*YOUR INSTRUCTIONS*. Filter these records by the string "computer", copying each line that holds it.

*INFORMATION SHOWN*.
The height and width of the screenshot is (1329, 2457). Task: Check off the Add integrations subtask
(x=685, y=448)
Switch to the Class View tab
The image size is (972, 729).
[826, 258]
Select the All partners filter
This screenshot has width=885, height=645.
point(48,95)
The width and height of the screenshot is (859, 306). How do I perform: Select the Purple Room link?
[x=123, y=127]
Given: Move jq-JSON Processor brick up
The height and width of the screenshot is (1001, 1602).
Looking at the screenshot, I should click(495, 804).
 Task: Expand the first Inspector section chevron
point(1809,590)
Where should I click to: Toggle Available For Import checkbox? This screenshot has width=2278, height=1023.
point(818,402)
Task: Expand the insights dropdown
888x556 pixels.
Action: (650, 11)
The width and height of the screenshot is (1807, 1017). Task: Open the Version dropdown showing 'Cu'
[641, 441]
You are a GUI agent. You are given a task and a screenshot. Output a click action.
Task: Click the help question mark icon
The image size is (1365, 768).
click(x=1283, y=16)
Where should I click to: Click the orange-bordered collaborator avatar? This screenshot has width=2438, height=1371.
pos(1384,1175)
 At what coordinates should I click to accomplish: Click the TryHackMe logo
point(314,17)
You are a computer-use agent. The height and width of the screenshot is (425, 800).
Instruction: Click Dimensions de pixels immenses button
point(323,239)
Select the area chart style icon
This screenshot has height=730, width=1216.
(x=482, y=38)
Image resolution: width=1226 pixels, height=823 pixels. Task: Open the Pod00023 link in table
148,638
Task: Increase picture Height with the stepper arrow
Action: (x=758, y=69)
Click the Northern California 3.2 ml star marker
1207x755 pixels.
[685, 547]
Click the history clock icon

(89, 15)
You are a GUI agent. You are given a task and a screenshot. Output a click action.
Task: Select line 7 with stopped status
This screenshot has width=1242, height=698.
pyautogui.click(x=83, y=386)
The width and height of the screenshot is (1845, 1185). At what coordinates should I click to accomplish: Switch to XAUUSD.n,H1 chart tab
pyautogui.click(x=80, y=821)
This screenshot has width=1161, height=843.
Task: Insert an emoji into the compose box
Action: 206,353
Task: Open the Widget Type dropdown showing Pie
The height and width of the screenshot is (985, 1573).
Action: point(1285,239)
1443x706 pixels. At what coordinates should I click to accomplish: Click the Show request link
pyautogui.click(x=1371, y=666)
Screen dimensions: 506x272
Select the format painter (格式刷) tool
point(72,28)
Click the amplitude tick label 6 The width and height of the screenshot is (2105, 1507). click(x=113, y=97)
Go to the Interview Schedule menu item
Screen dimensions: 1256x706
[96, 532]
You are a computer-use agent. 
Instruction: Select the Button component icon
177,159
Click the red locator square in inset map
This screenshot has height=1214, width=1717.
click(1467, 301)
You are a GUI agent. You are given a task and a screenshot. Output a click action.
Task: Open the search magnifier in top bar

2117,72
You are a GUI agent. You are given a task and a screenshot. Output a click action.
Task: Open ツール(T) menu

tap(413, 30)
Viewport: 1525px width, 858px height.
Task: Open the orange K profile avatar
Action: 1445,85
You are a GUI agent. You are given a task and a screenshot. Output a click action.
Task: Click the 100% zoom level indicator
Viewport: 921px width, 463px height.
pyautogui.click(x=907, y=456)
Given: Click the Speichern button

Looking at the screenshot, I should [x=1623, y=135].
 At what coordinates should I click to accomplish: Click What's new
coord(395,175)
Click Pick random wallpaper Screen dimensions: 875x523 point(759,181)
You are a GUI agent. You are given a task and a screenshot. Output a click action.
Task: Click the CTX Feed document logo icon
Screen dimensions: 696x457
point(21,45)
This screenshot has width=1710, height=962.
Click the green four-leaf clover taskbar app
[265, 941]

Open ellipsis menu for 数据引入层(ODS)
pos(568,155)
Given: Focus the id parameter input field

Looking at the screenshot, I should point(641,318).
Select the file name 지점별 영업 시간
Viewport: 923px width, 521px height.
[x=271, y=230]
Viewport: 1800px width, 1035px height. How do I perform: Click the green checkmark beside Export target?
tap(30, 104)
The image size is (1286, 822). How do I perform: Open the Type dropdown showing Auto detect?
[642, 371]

*RESPONSE AREA*.
You are a computer-use agent. The height and width of the screenshot is (425, 800).
You are a computer-use agent. 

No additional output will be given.